* **What needs to be done**
In this material, which lines include the string "will"? Show them.

* **Records supplied**
----

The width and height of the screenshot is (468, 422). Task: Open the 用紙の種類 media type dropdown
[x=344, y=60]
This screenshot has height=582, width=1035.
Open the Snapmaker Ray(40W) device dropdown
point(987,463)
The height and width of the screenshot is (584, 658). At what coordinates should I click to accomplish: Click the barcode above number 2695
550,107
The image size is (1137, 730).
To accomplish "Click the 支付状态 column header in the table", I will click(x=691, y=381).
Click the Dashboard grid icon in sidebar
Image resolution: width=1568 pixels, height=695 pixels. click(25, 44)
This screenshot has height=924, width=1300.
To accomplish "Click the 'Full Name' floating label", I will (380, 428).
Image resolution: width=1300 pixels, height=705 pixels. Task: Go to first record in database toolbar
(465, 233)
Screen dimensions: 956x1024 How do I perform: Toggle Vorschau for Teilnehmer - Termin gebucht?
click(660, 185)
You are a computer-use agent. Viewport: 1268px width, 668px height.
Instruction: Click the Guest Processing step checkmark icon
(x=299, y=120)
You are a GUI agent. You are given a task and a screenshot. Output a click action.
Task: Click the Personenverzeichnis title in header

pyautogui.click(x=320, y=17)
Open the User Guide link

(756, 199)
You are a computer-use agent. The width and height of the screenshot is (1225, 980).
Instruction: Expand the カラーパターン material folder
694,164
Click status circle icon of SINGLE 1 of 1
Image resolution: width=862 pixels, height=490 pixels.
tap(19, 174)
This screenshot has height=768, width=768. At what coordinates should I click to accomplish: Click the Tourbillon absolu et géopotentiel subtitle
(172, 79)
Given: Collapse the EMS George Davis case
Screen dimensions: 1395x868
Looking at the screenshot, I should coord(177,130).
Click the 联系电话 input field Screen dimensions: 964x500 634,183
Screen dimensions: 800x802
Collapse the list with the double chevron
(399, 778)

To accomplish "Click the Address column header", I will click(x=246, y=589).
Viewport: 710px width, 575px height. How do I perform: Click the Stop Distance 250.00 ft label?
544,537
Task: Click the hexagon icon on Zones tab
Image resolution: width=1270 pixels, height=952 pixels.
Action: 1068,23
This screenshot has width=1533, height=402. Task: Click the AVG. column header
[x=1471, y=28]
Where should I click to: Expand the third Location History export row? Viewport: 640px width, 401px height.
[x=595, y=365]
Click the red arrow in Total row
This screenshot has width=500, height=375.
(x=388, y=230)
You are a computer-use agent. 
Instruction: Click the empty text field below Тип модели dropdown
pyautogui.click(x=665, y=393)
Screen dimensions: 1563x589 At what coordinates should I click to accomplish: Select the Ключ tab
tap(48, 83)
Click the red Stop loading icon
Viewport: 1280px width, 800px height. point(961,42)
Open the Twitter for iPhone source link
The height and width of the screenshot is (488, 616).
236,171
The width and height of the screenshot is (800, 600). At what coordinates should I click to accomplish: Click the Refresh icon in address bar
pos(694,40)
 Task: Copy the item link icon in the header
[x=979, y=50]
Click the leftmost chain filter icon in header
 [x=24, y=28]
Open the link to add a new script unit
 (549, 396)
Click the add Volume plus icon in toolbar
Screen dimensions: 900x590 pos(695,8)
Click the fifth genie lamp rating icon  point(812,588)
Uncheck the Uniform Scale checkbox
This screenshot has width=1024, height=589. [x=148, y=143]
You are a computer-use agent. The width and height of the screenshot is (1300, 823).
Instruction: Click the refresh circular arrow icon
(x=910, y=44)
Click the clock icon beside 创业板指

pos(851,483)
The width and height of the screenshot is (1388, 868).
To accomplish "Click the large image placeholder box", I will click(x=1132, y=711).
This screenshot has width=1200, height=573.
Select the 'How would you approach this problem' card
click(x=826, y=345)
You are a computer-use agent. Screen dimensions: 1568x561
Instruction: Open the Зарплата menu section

----

* **Answer**
To accomplish "Click the 支付状态 column header in the table", I will click(x=691, y=381).
To accomplish "Click the 'Full Name' floating label", I will (380, 428).
To accomplish "Click the Address column header", I will click(x=246, y=589).
To accomplish "Click the large image placeholder box", I will click(x=1132, y=711).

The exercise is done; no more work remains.